Here is my homily for the weekend. God bless all!
15th Sunday in Ordinary Time – Cycle A
Isaiah 55: 10-11; Romans 8: 18-23; Matthew 13: 1-23
July 11\12, 2020
“My word shall not return to me void, but shall do my will, achieving the end for which I sent it.” (Isaiah 55:11) “All of creation awaits with eager expectation the revelation of the children of God…” (Romans 8:19)
Do we eagerly await the fruits of God’s work in our lives, the completion of his plan for us and the fulfillment of God’s Word?
God continually reveals himself. He always speaks, or you might say, utters his Word, Jesus, into our lives and into the world. Everywhere, at all time, regardless of the soil conditions (to use the image from the Gospel parable), in good times and in bad, God plants his Word and his plan for us. The farmers and gardeners among us may wonder why he “wastes good seed” on poor soil that produces little or nothing. But this is how God is; he lavishly and abundantly pours out his blessings on everyone all the time. He loves us all, and he has a unique plan for our lives. The mystery of it all is that he promises that all this will be effective and bear fruit, that it is never wasted seed. It will be fulfilled; it will come to completion.

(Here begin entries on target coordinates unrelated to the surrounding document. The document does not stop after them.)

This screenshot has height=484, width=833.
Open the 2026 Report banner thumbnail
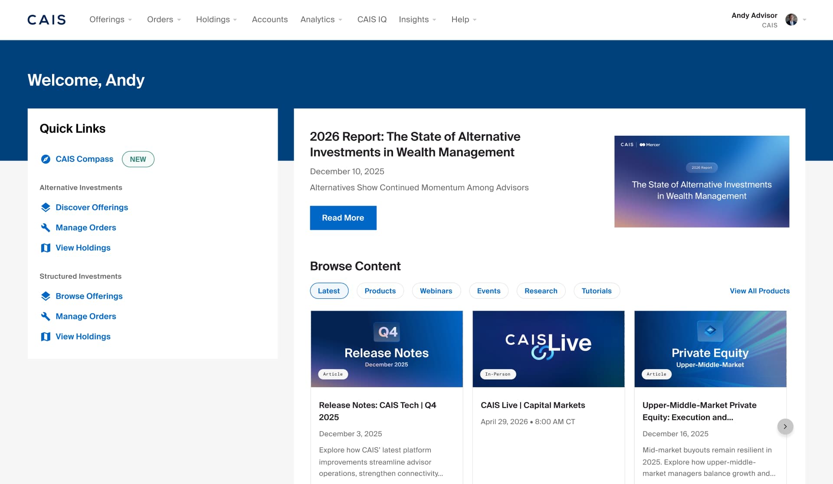[701, 181]
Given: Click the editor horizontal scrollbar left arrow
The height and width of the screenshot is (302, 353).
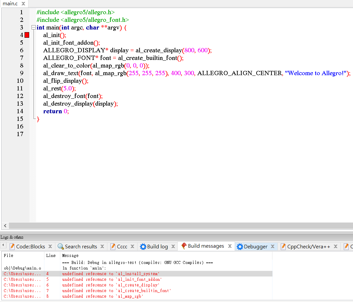Looking at the screenshot, I should [5, 226].
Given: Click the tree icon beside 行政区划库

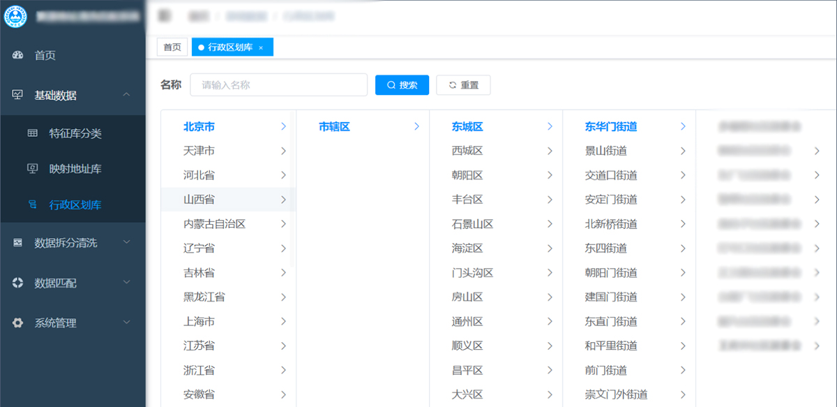Looking at the screenshot, I should [x=32, y=205].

Do we believe this? How confident are we in God’s Word and in his presence, and in his plan? Are we able and willing to wait for the revelation and completion of his plan? Perhaps more importantly, are we open, receptive to the plan he has for us, the promises he has made?
I think everyone wants to be “good soil” that is rich and fertile and receptive. In other words, everyone wants what they think is good, and they sacrifice a lot for it. We all want to have an abundant life and to produce good fruit. The problem is just like Jesus said in the Gospel. What we think is good and what we desire often are affected by worries, cares, anxieties, and fears that come from our world, or worse, from Satan, and not from God. We too often forget that all good things come from God, (not us) and that our hearts will never be at peace until we rest in God. So we end up desiring things passing things, and closing ourselves off from the good seed that God pours out upon us. We have a hard time because of our worldly anxieties and need to be in control of our own lives. We get anxious and impatient, and begin to doubt God’s plan.
The early Christians were initially a bit anxious and impatient. They had been told by the apostles that Jesus had promised the fulfillment of his kingdom, and that he would return “soon.” So they thought Jesus would fulfill his promise within their lifetimes. As the years passed, they began to realize he hadn’t yet returned. Their faith was challenged. Yet, with the help of the Church, and especially the apostles, they believed, and had an eager expectation that his promise would be fulfilled. The importance of faith and staying together as Church became so important to them.
We too, like them, are able to eagerly live in hope of the fulfillment of this promise, and his plan for us, if we believe and if we remain receptive to God’s plan and remain united to the Church which strengthens our faith.
I remember so well a lesson I was taught the hard way by one of my theology professors in Rome, Fr. Jean Galot. I will spare you the details, but he made me understand that human time and God time are quite different. We think of time in terms of days, weeks, and years. God’s time is eternally now. The past, present, and future are all now. We can’t really understand this, but we will someday. The fulfillment of God’s plan has already happened. It is now, though we see it only with the eyes of faith. God always fulfills his promises.
Do we believe that God has a plan for our lives that will be fulfilled in due time? How open are our hearts to God’s Word, his Light, his Love?
Oh, the necessity of faith, hope, love and the Church in our lives! To be able to eagerly await the fulfillment of God’s word and promises, we must be rooted in faith, nourished by hope, and supported by each other and God in love which is why the Church is so vital. Faith allows us to see God. Hope gives us the energy to wait and be patient. Love keeps us open to God and attached to the Church, the People of God.
The Eucharist will strengthen us if we receive it worthily. The Church will sustain us. Open hearts will receive from God all he showers down upon us. Open hearts will find rest; closed hearts will be anxious and restless until they rest in God.
So let us all open wide our hearts to God’s word and his plan for our lives.